Do You Know About Dunbar’s Number?

I guess friendship has been on my mind lately, considering this is my third consecutive post about friendship. Perhaps it’s the realization that I still feel like an outsider in my new city after a year and a half.

A few years ago, I remember being fascinated by a concept called “Dunbar’s Number.” According to Robin Dunbar, a British Anthropologist, the average human brain can only effectively maintain a social relationship with approximately 150 people at a time. Basically, our brains just don’t have the cognitive capabilities to handle remembering all the details of more than 150 people at one time. According to research, this is evolutionary and has been true since the dawn of man. In hunter-gatherer societies, the average community was about 150 people.

Now this doesn’t mean these people are your actual ‘friends,’ they are simply people in your social circle. If you would stop to say hello to someone on the street, they probably count in your 150.

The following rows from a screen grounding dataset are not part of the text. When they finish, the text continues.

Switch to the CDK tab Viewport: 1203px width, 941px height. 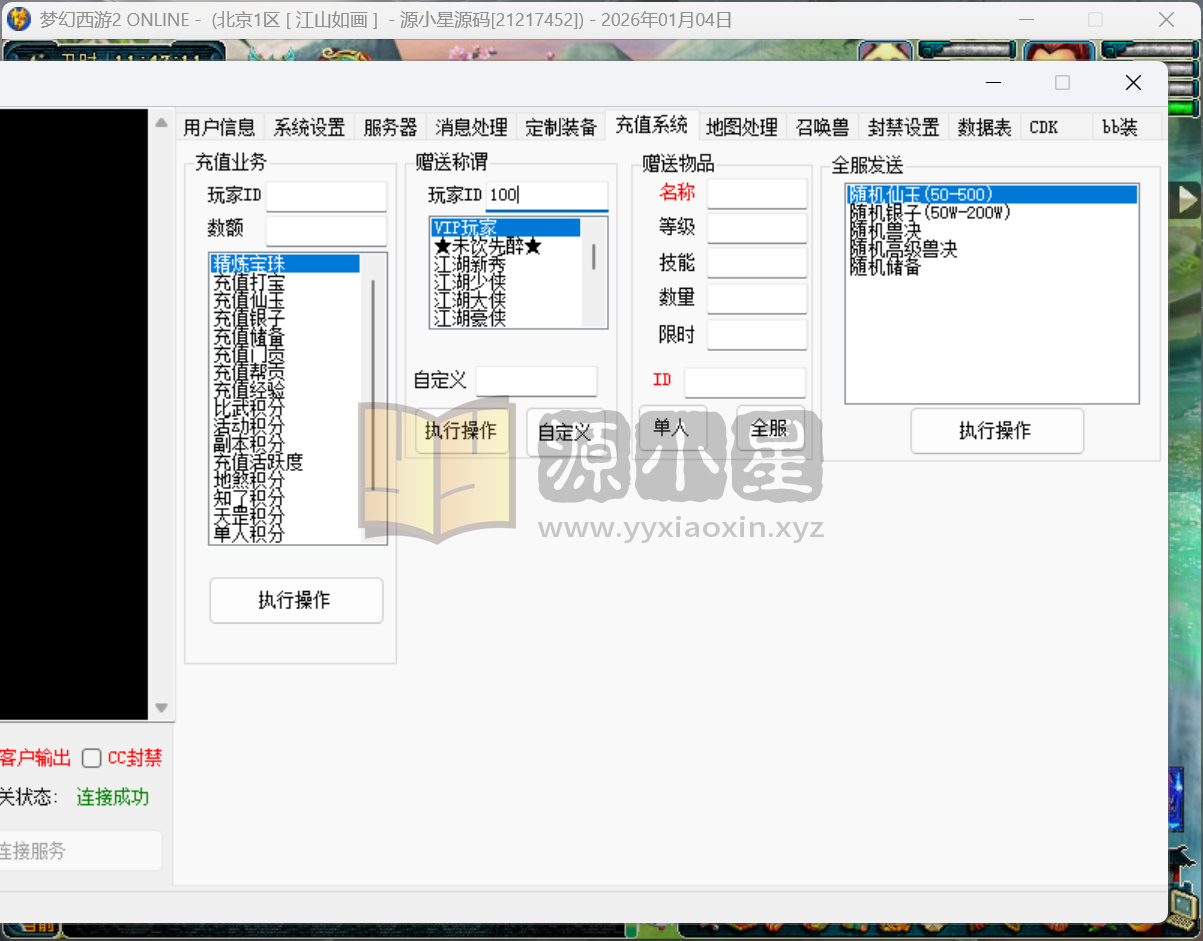[1043, 127]
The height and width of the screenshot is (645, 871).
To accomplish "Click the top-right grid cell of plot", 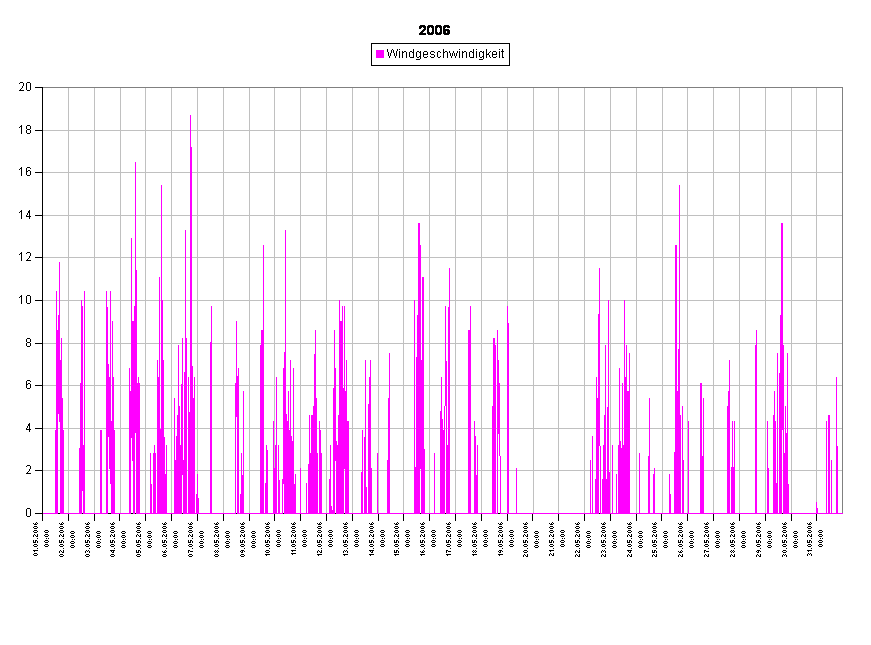I will click(829, 108).
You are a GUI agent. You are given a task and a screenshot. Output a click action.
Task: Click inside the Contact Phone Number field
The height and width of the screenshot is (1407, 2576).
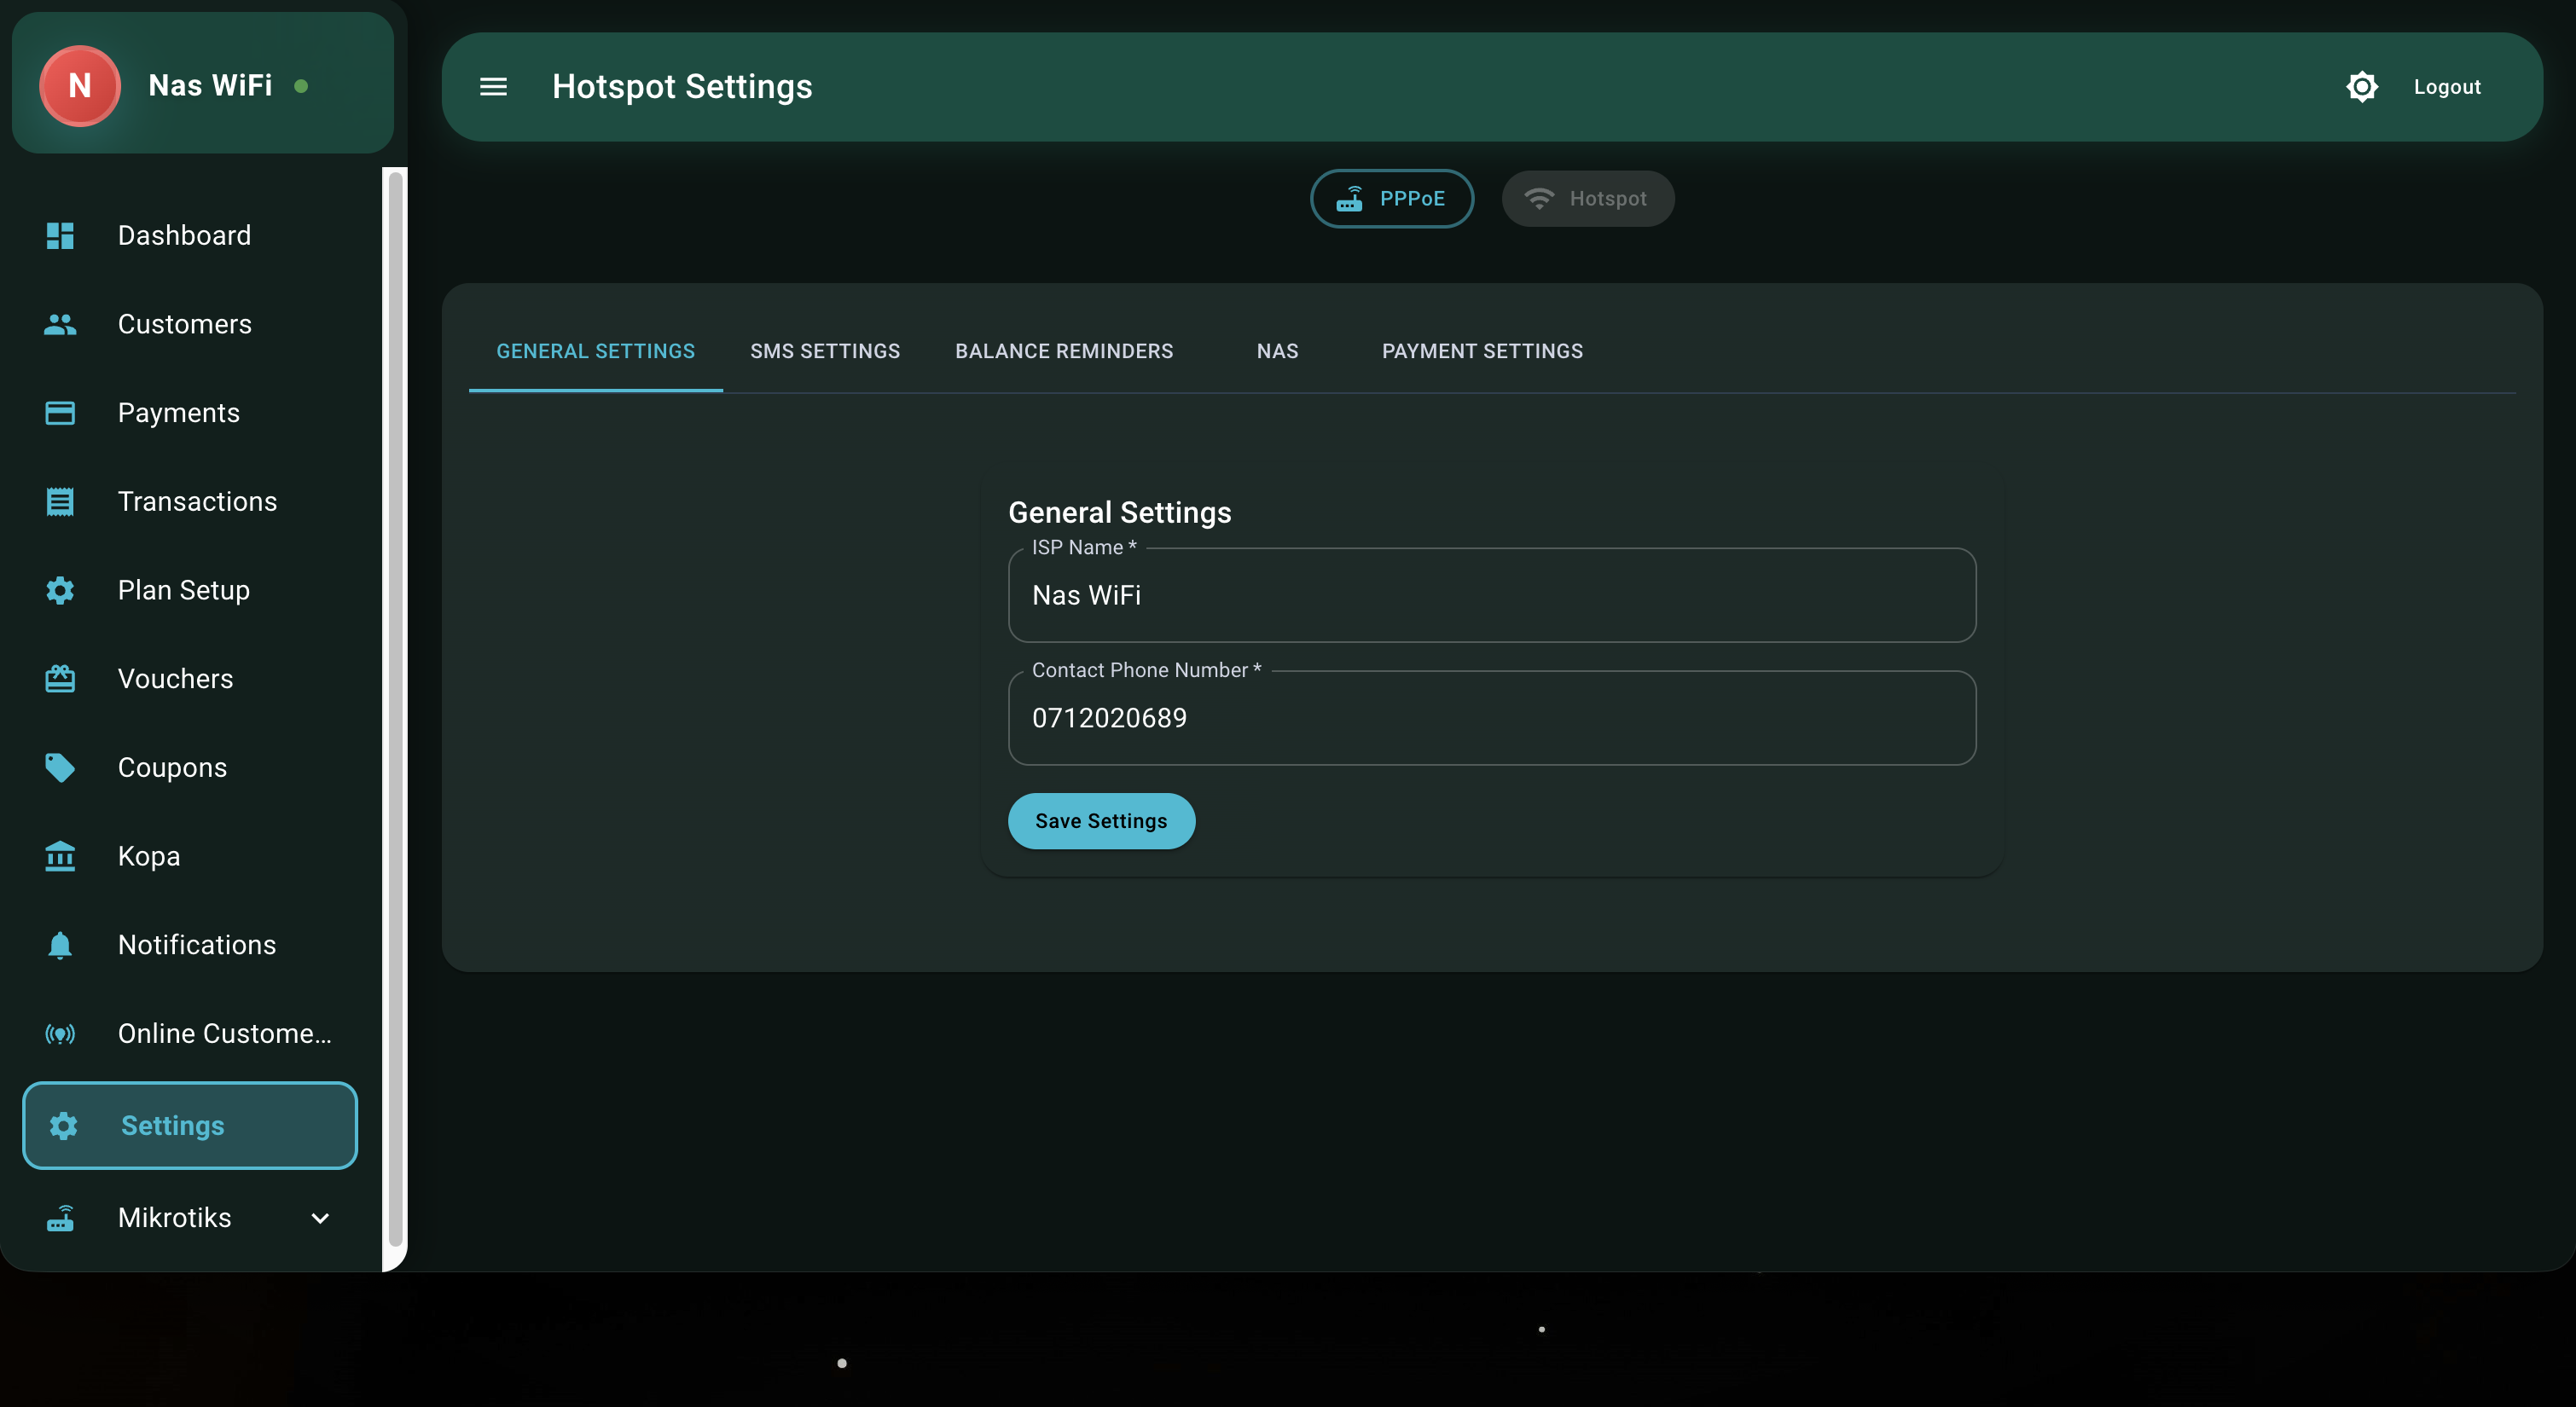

But what’s a bit scary, at least for me, is that a lot of my closest “150” are scattered around the country. They are not all in my community like they probably were for  those in hunter-gatherer societies. I don’t get the benefits or a reassuring hug or an arm squeeze. So essentially, the benefits of my ‘community’ are diffuse and not as concentrated as they could be.

What does this mean for us, as most of us become increasingly mobile in our lives? Are most of your “150” located near you?